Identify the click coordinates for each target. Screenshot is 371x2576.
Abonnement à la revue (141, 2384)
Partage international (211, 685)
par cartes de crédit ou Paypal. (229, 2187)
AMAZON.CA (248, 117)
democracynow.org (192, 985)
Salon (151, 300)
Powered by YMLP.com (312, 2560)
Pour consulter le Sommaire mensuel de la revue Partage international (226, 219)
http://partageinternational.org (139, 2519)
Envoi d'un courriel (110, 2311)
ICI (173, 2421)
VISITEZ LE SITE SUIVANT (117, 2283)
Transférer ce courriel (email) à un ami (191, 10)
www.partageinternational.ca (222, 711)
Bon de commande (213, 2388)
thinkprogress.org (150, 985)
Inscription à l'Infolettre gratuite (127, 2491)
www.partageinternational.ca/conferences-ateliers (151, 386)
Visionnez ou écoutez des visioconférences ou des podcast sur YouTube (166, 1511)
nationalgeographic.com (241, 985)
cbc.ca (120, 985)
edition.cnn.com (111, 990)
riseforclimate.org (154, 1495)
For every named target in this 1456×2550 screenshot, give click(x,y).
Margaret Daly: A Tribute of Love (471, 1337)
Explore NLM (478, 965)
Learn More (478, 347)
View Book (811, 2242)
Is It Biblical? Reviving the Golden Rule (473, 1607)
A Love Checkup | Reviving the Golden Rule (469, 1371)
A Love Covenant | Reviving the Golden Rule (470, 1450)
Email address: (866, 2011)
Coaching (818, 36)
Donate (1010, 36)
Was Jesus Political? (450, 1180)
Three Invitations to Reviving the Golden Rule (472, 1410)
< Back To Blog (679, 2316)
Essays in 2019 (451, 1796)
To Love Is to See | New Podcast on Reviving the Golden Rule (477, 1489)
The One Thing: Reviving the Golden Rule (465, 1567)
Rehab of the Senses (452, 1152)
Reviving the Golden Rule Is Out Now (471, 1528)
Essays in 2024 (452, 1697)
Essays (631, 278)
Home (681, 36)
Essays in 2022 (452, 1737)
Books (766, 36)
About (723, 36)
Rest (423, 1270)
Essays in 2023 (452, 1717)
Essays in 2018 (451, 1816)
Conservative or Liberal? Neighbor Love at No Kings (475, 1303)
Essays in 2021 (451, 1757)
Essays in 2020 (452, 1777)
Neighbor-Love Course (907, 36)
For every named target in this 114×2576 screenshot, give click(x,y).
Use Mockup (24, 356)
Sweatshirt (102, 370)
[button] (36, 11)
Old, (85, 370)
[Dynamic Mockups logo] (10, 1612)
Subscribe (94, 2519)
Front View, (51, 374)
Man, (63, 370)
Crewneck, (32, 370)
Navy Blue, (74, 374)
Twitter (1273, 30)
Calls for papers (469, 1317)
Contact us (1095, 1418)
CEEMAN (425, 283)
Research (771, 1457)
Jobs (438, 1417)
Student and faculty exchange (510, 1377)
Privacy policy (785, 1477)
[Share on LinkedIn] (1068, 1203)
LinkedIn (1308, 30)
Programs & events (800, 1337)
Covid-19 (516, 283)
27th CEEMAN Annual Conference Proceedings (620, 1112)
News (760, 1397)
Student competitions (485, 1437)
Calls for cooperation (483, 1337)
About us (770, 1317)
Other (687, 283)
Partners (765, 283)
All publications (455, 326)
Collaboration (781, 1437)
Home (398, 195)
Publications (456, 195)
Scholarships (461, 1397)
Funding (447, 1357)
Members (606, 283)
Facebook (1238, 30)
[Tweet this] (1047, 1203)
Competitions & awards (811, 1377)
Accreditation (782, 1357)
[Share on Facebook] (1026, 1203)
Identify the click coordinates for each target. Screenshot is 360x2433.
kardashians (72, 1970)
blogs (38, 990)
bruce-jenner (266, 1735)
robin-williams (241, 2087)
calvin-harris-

- Action item -
Copy out the full listing above. Keep every word as it is.

- Solution -
Identify the click coordinates for each target. Screenshot is 371x2576.
Abonnement à la revue (141, 2384)
Partage international (211, 685)
par cartes de crédit ou Paypal. (229, 2187)
AMAZON.CA (248, 117)
democracynow.org (192, 985)
Salon (151, 300)
Powered by YMLP.com (312, 2560)
Pour consulter le Sommaire mensuel de la revue Partage international (226, 219)
http://partageinternational.org (139, 2519)
Envoi d'un courriel (110, 2311)
ICI (173, 2421)
VISITEZ LE SITE SUIVANT (117, 2283)
Transférer ce courriel (email) à un ami (191, 10)
www.partageinternational.ca (222, 711)
Bon de commande (213, 2388)
thinkprogress.org (150, 985)
Inscription à l'Infolettre gratuite (127, 2491)
www.partageinternational.ca/conferences-ateliers (151, 386)
Visionnez ou écoutez des visioconférences ou des podcast sur YouTube (166, 1511)
nationalgeographic.com (241, 985)
cbc.ca (120, 985)
edition.cnn.com (111, 990)
riseforclimate.org (154, 1495)
For every named target in this 1456×2550 screenshot, give click(x,y).
Margaret Daly: A Tribute of Love (471, 1337)
Explore NLM (478, 965)
Learn More (478, 347)
View Book (811, 2242)
Is It Biblical? Reviving the Golden Rule (473, 1607)
A Love Checkup | Reviving the Golden Rule (469, 1371)
A Love Covenant | Reviving the Golden Rule (470, 1450)
Email address: (866, 2011)
Coaching (818, 36)
Donate (1010, 36)
Was Jesus Political? (450, 1180)
Three Invitations to Reviving the Golden Rule (472, 1410)
< Back To Blog (679, 2316)
Essays in 2019 (451, 1796)
To Love Is to See | New Podcast on Reviving the Golden Rule (477, 1489)
The One Thing: Reviving the Golden Rule (465, 1567)
Rehab of the Senses (452, 1152)
Reviving the Golden Rule Is Out Now (471, 1528)
Essays in 2024 (452, 1697)
Essays (631, 278)
Home (681, 36)
Essays in 2022 (452, 1737)
Books (766, 36)
About (723, 36)
Rest (423, 1270)
Essays in 2023 (452, 1717)
Essays in 2018 (451, 1816)
Conservative or Liberal? Neighbor Love at No Kings (475, 1303)
Essays in 2021 (451, 1757)
Essays in 2020 (452, 1777)
Neighbor-Love Course (907, 36)
For every named target in this 114×2576 screenshot, give click(x,y).
Use Mockup (24, 356)
Sweatshirt (102, 370)
[button] (36, 11)
Old, (85, 370)
[Dynamic Mockups logo] (10, 1612)
Subscribe (94, 2519)
Front View, (51, 374)
Man, (63, 370)
Crewneck, (32, 370)
Navy Blue, (74, 374)
Twitter (1273, 30)
Calls for papers (469, 1317)
Contact us (1095, 1418)
CEEMAN (425, 283)
Research (771, 1457)
Jobs (438, 1417)
Student and faculty exchange (510, 1377)
Privacy policy (785, 1477)
[Share on LinkedIn] (1068, 1203)
LinkedIn (1308, 30)
Programs & events (800, 1337)
Covid-19 (516, 283)
27th CEEMAN Annual Conference Proceedings (620, 1112)
News (760, 1397)
Student competitions (485, 1437)
Calls for cooperation (483, 1337)
About us (770, 1317)
Other (687, 283)
Partners (765, 283)
All publications (455, 326)
Collaboration (781, 1437)
Home (398, 195)
Publications (456, 195)
Scholarships (461, 1397)
Funding (447, 1357)
Members (606, 283)
Facebook (1238, 30)
[Tweet this] (1047, 1203)
Competitions & awards (811, 1377)
Accreditation (782, 1357)
[Share on Facebook] (1026, 1203)
Identify the click coordinates for each target. Screenshot is 360x2433.
kardashians (72, 1970)
blogs (38, 990)
bruce-jenner (266, 1735)
robin-williams (241, 2087)
calvin-harris-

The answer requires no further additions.